Starting at the line where "Given: Reply to the Ryuuko Matoi tweet" occurs, reproduce each line through the end of the entries below exactly. Omit every picture.

Stored items:
-- Opening Marker --

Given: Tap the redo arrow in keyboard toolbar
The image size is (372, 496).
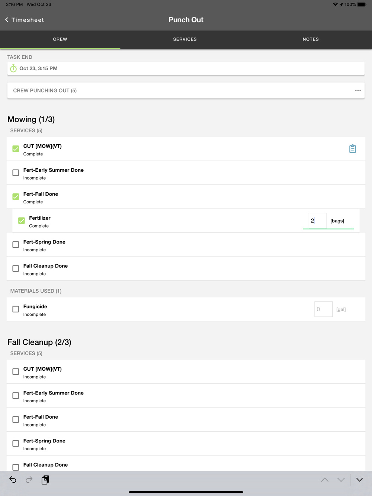Looking at the screenshot, I should (x=29, y=480).
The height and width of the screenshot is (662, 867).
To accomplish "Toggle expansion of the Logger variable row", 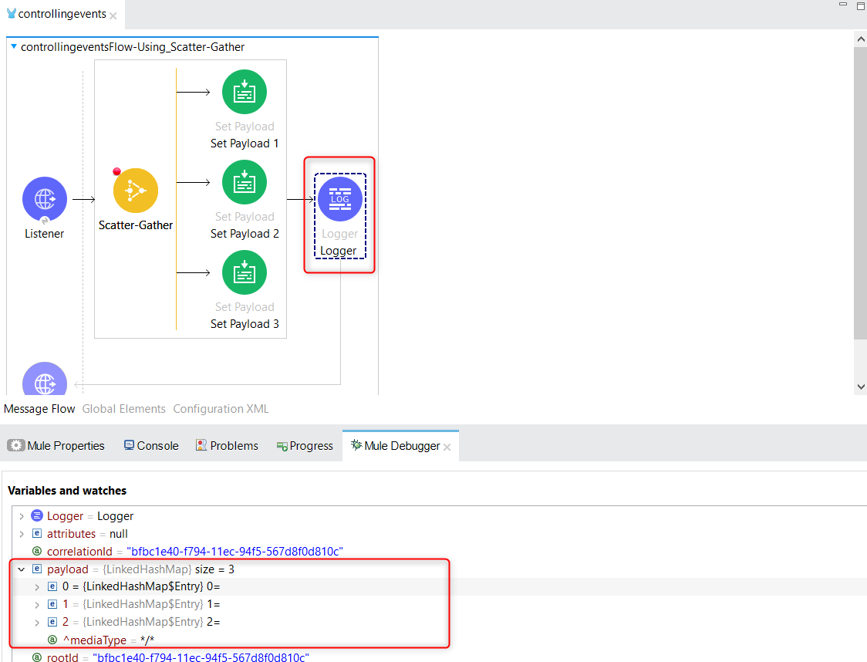I will (21, 515).
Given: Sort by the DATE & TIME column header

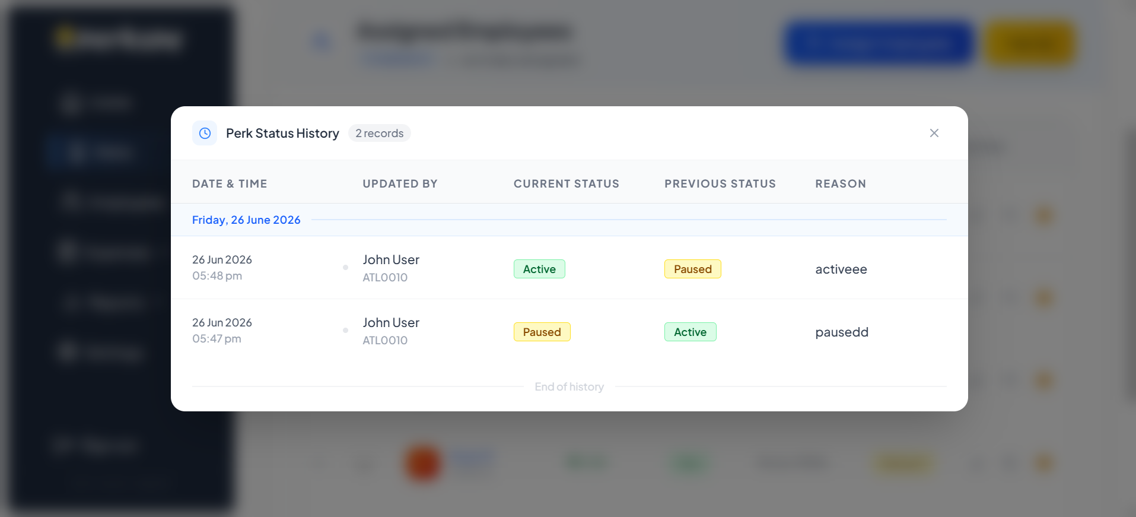Looking at the screenshot, I should point(230,184).
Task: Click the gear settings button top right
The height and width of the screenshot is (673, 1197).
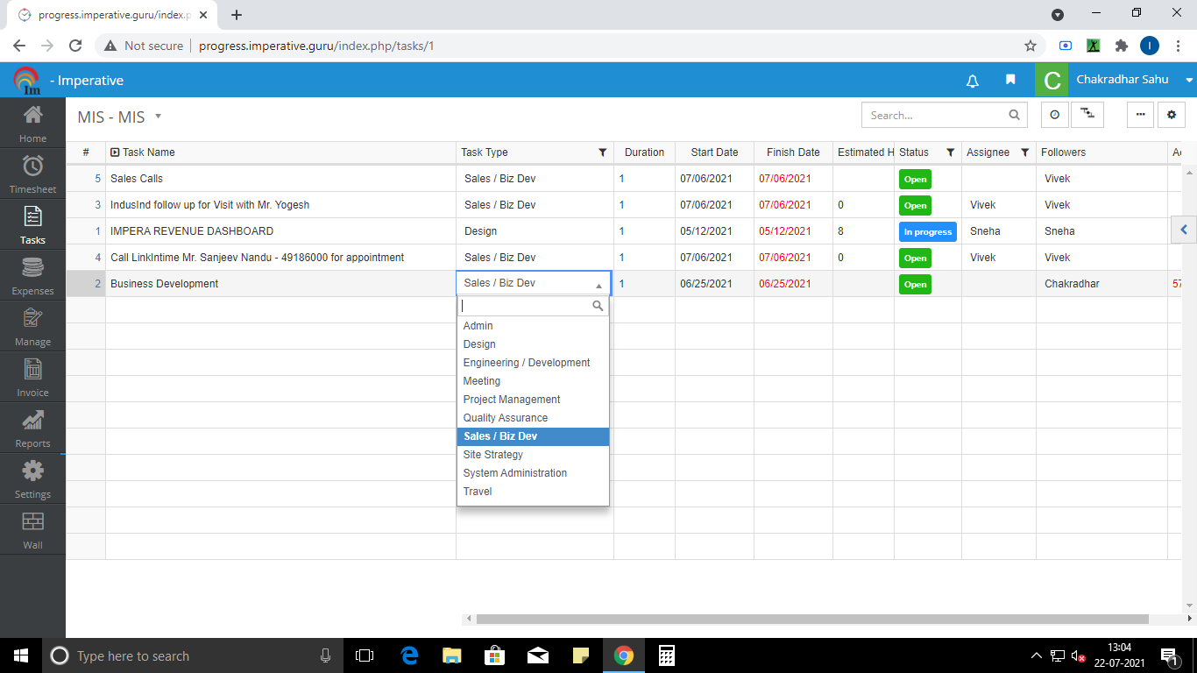Action: point(1172,115)
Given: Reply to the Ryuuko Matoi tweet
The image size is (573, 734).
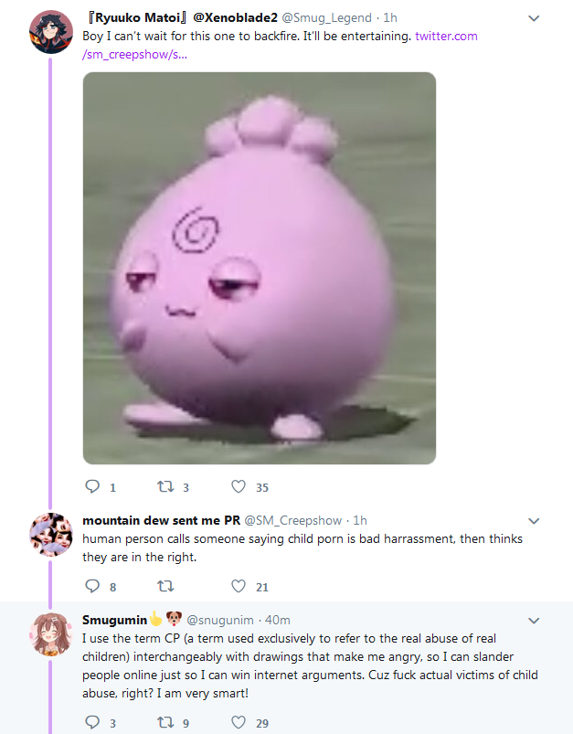Looking at the screenshot, I should pos(92,487).
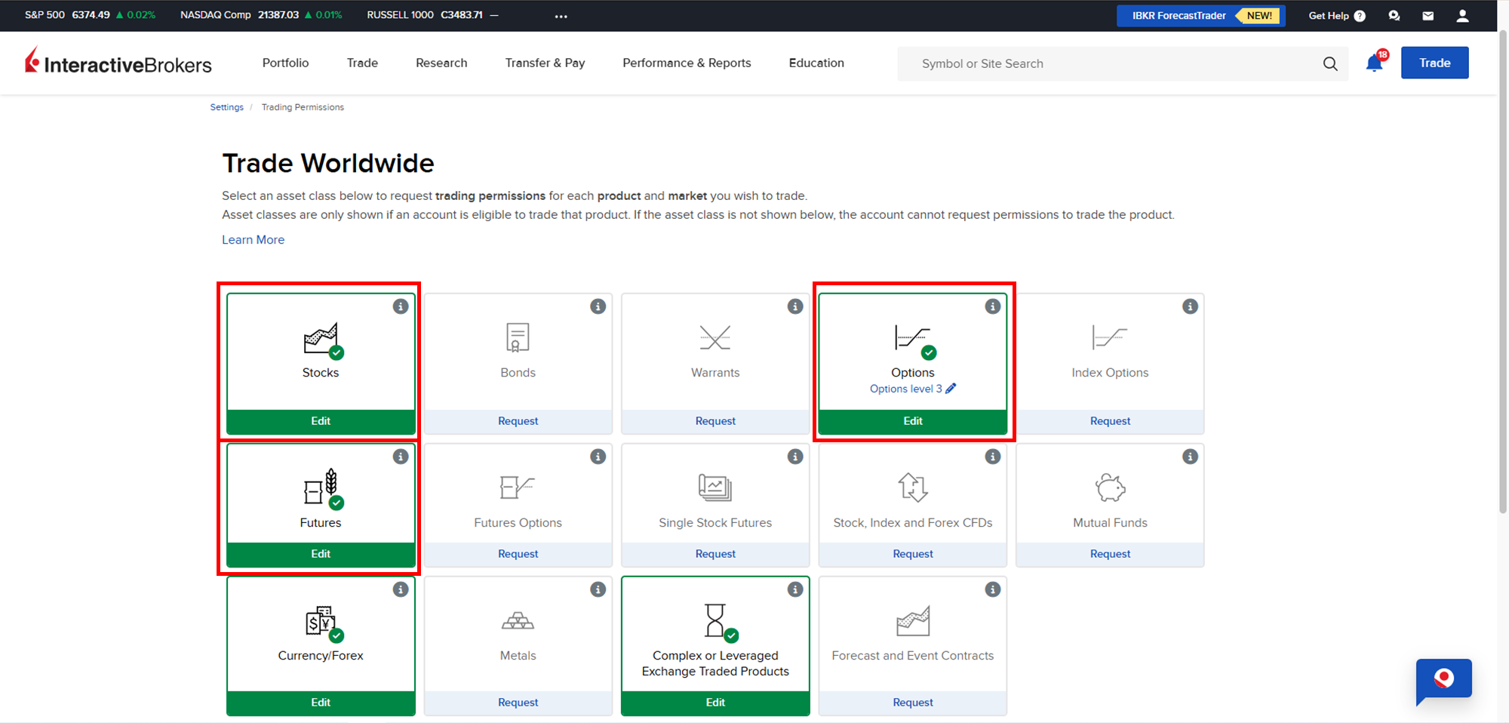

-- Closing Marker --

SOLVED PROBLEM -
Given: Reply to the Ryuuko Matoi tweet
The image size is (573, 734).
Looking at the screenshot, I should pos(92,487).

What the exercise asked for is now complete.